Michał Dworecki był wokalistą, gitarzystą oraz autorem tekstów. Znany był głównie z działalności na częstochowskiej scenie muzycznej. W przeszłości działał m.in. w zespołach: Blood & Bones, Dualiti i Mad Mookie.
"Autor piosenek oscylujących na granicy różnych światów muzycznych. (...) Artysta poszukujący i bardzo wrażliwy" - napisano o nim, zapowiadając jego występ w ramach cyklu "Jeden Człowiek na Scenie" sygnowanego przez Krzysztofa Niedźwieckiego.
Jak podkreśla częstochowska "Gazeta Wyborcza", śmierć muzyka wstrząsnęła całym częstochowskim światkiem artystycznym.
"To zwyczajnie wewnętrzna potrzeba wypowiedzenia się, tworzenia i dzielenia się tym z ludźmi.

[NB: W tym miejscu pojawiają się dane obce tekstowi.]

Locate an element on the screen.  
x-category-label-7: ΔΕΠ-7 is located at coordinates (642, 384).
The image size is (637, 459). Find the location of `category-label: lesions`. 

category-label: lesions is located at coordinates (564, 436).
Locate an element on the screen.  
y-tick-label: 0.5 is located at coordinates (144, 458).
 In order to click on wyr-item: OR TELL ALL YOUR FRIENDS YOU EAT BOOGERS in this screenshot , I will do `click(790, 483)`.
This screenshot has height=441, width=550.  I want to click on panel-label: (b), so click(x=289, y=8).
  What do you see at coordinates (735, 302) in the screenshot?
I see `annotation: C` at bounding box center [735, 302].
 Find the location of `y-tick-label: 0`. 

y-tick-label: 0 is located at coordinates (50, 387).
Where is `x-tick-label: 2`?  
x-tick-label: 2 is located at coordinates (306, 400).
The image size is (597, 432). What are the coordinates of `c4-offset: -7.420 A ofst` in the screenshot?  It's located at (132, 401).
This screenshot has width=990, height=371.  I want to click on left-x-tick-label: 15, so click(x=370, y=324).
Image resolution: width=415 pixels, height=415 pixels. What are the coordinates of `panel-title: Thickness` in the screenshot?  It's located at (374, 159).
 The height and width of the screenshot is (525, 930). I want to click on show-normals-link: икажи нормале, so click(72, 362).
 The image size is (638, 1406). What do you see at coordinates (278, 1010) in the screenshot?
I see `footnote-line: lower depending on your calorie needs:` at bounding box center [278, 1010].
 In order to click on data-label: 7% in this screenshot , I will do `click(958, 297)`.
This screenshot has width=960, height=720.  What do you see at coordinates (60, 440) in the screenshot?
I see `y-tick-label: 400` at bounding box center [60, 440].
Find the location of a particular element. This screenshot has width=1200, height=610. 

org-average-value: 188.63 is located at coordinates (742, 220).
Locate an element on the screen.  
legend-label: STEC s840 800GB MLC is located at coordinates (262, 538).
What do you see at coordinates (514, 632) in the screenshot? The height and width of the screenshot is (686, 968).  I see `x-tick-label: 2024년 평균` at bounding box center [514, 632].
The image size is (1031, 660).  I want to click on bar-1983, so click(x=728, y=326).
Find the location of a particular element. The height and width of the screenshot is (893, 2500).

Zawsze pisałem rzeczy do szuflady. Przyszedł czas kiedy parę dobre zaprzyjaźnionych osób nakierowało mnie, aby dzielić tym z ludźmi, bo to są prawdziwe, szczere emocje. I to teraz robię. I myślę, że sprawiam choć trochę radości ludziom. A dla siebie to tyle, że oczyszczam się" - mówił w 2017 roku Dworecki na temat swojej twórczości.
Członkowie zespołu Mad Mookie podali również datę pogrzebu artysty. Ceremonia odbędzie się w czwartek, 5 marca, o godz. 13 na Cmentarzu Komunalnym w Częstochowie (ul. Radomska 117).